§ **WHAT YOU HAVE TO DO**
Reading through the lines below, count those that include the string "computer"; the answer is that number and nothing else.

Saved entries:
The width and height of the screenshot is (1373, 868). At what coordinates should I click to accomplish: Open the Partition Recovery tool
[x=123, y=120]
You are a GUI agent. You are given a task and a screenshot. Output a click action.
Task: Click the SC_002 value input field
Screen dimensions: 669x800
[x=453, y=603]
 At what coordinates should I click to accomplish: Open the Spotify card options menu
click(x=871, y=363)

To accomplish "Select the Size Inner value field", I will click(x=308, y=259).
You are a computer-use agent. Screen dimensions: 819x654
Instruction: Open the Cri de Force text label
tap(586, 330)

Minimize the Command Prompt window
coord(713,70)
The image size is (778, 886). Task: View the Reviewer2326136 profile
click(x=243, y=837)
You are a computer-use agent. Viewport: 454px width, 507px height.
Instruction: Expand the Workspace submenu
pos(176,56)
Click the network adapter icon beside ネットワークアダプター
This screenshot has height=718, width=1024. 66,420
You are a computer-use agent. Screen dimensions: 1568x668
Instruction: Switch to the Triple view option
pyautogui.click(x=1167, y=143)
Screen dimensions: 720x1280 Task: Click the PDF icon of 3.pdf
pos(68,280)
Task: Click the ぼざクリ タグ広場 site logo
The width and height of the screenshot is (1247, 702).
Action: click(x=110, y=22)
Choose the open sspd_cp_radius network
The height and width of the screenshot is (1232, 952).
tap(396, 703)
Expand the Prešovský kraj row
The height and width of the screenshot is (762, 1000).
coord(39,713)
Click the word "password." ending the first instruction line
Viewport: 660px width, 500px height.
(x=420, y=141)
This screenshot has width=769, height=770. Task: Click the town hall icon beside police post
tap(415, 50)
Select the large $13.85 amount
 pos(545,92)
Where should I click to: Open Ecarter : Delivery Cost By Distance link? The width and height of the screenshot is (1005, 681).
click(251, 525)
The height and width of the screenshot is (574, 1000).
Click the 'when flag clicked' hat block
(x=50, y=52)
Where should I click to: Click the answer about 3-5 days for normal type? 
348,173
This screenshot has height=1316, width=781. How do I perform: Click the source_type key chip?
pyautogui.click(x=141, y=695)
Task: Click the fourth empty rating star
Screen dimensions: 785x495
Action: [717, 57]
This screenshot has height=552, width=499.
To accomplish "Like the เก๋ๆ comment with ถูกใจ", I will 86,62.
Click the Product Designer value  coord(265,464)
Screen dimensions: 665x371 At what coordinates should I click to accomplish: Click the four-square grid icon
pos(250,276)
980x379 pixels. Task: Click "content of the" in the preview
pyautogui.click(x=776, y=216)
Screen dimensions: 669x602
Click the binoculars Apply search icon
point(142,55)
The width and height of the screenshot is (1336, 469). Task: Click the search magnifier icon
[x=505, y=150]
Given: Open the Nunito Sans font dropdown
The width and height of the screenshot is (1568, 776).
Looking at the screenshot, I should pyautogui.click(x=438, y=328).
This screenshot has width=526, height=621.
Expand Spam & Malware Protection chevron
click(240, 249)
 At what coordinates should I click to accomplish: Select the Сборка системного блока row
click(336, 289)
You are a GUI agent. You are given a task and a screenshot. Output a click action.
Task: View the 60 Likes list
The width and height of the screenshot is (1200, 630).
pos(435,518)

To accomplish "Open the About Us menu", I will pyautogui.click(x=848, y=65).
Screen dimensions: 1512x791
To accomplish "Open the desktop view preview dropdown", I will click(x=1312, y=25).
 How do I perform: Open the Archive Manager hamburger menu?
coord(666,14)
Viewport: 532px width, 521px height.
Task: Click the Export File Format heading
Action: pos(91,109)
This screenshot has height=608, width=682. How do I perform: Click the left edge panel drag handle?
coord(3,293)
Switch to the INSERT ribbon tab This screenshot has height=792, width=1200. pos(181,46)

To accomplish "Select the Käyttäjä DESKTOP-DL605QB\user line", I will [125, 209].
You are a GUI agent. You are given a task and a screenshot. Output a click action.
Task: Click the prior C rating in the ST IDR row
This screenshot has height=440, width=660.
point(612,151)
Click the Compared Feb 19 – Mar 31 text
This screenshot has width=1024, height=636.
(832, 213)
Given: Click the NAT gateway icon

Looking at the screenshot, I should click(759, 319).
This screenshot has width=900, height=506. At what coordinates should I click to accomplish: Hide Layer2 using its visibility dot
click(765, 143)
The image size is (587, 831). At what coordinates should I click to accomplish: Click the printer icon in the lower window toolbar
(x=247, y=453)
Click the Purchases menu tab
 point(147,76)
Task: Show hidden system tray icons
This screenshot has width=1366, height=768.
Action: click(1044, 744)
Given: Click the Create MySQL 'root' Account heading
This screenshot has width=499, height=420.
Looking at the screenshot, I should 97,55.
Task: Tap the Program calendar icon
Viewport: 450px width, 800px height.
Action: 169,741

§ **TASK OUTPUT**
3